» Directions
Retype the data from the line containing "Choose 拉伸 fullscreen" through the end of the data, inclusive.

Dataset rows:
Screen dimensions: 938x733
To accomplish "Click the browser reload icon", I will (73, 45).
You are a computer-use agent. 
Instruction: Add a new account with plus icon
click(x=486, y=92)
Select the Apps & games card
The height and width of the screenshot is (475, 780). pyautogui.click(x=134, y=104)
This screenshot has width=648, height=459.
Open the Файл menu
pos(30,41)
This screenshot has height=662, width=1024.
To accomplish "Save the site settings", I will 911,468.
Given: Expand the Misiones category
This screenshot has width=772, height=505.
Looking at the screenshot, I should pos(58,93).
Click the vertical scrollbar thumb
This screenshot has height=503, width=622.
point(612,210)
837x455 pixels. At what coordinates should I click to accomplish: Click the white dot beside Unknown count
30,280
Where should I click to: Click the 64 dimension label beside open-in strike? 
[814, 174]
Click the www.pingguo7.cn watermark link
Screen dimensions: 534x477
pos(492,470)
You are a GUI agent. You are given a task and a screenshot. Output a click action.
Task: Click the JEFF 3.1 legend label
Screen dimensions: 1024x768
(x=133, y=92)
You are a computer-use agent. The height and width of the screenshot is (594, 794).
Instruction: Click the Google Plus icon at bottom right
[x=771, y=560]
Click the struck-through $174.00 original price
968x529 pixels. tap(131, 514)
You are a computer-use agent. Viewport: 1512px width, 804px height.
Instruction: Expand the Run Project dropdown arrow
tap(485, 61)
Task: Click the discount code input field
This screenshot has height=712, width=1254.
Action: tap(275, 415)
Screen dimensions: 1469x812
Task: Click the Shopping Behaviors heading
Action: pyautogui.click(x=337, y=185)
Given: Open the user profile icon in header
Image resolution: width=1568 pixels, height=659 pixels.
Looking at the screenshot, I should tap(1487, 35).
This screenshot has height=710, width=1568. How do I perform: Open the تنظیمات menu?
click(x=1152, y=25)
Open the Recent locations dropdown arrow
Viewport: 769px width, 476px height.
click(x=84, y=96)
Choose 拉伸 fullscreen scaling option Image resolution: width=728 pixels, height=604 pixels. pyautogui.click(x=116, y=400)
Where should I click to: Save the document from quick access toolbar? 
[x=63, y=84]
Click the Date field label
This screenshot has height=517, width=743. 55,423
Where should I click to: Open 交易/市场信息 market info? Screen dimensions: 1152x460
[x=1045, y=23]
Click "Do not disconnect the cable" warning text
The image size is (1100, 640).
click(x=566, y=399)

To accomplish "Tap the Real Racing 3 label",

» Solved problem
Choose 拉伸 fullscreen scaling option Image resolution: width=728 pixels, height=604 pixels. pyautogui.click(x=116, y=400)
Where should I click to: Save the document from quick access toolbar? 
[x=63, y=84]
Click the Date field label
This screenshot has height=517, width=743. 55,423
Where should I click to: Open 交易/市场信息 market info? Screen dimensions: 1152x460
[x=1045, y=23]
Click "Do not disconnect the cable" warning text
The image size is (1100, 640).
click(x=566, y=399)

To accomplish "Tap the Real Racing 3 label",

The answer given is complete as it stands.